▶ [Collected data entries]
########

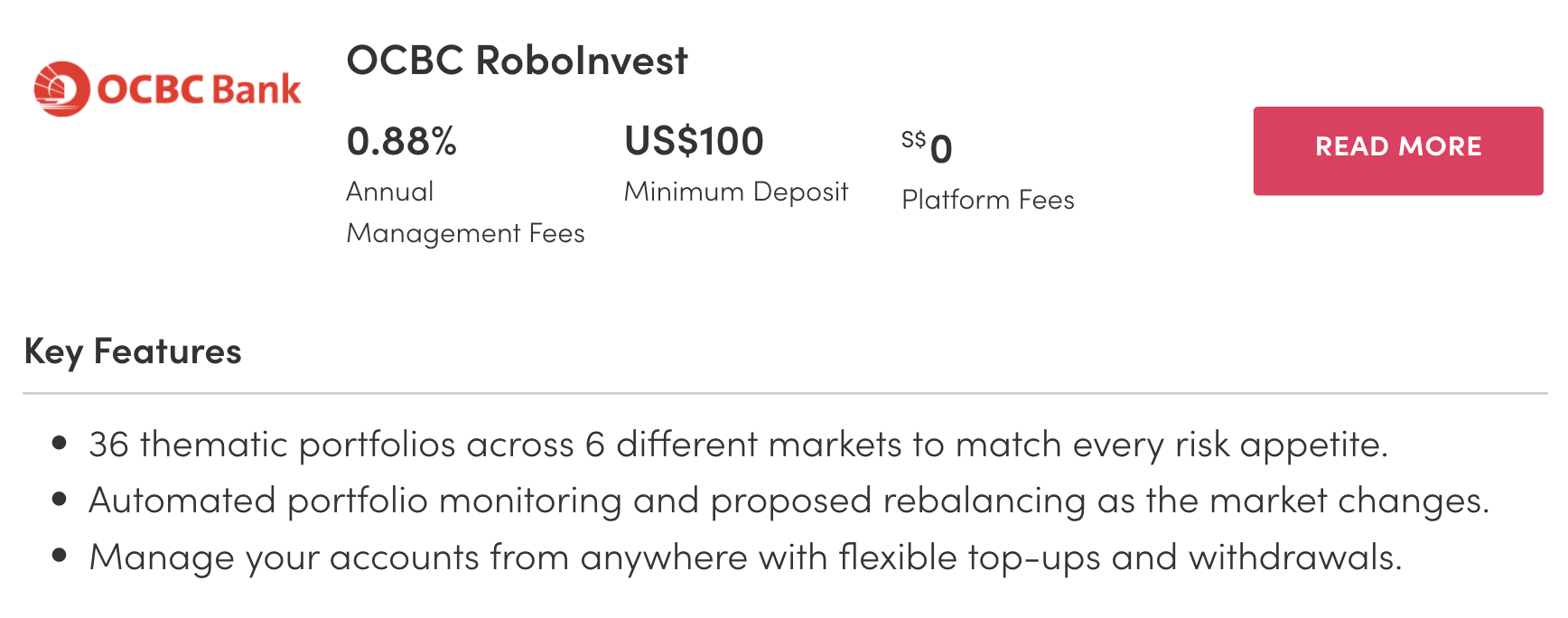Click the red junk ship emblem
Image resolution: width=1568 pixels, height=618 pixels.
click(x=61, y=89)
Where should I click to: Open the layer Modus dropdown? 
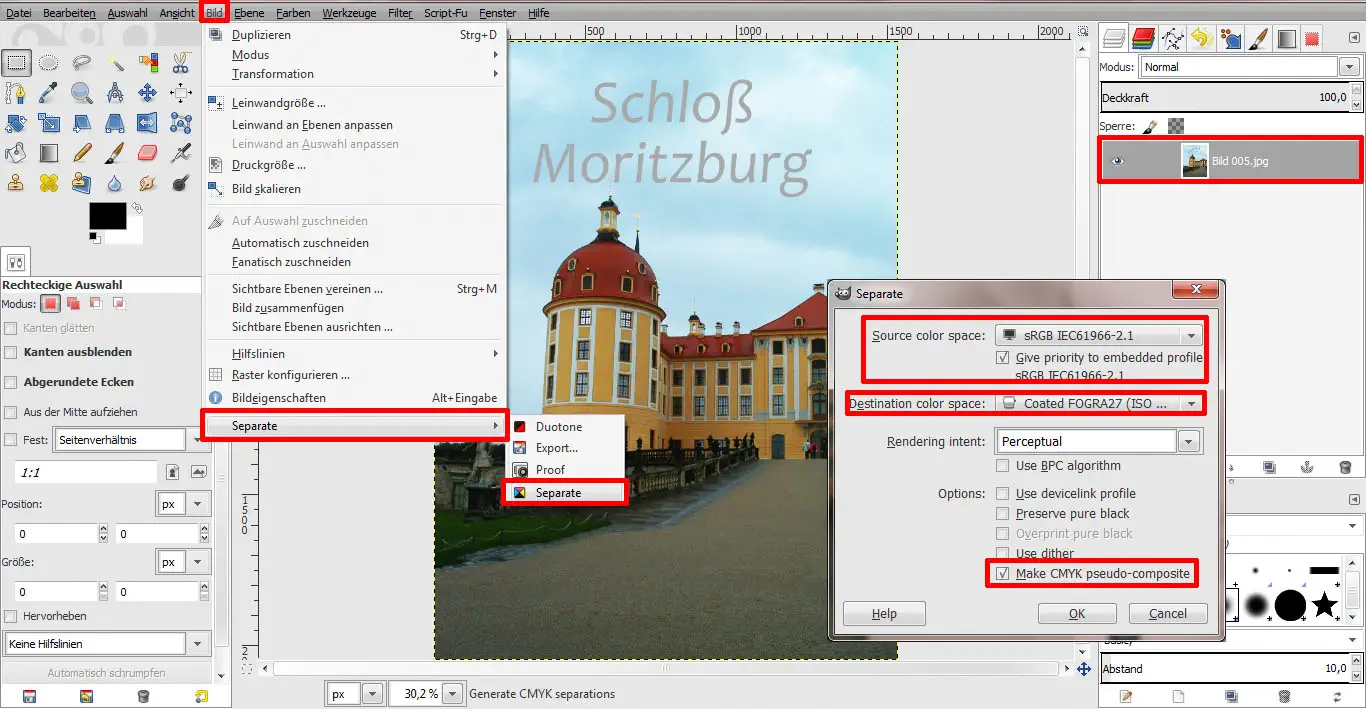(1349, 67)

########

▶ [Exercise directions] Of the entries above, print exactly those lines that run from the one containing "Where should I" through the last line, excluding any pictures.

▶ [Written answer]
Where should I click to: Open the layer Modus dropdown? 
(1349, 67)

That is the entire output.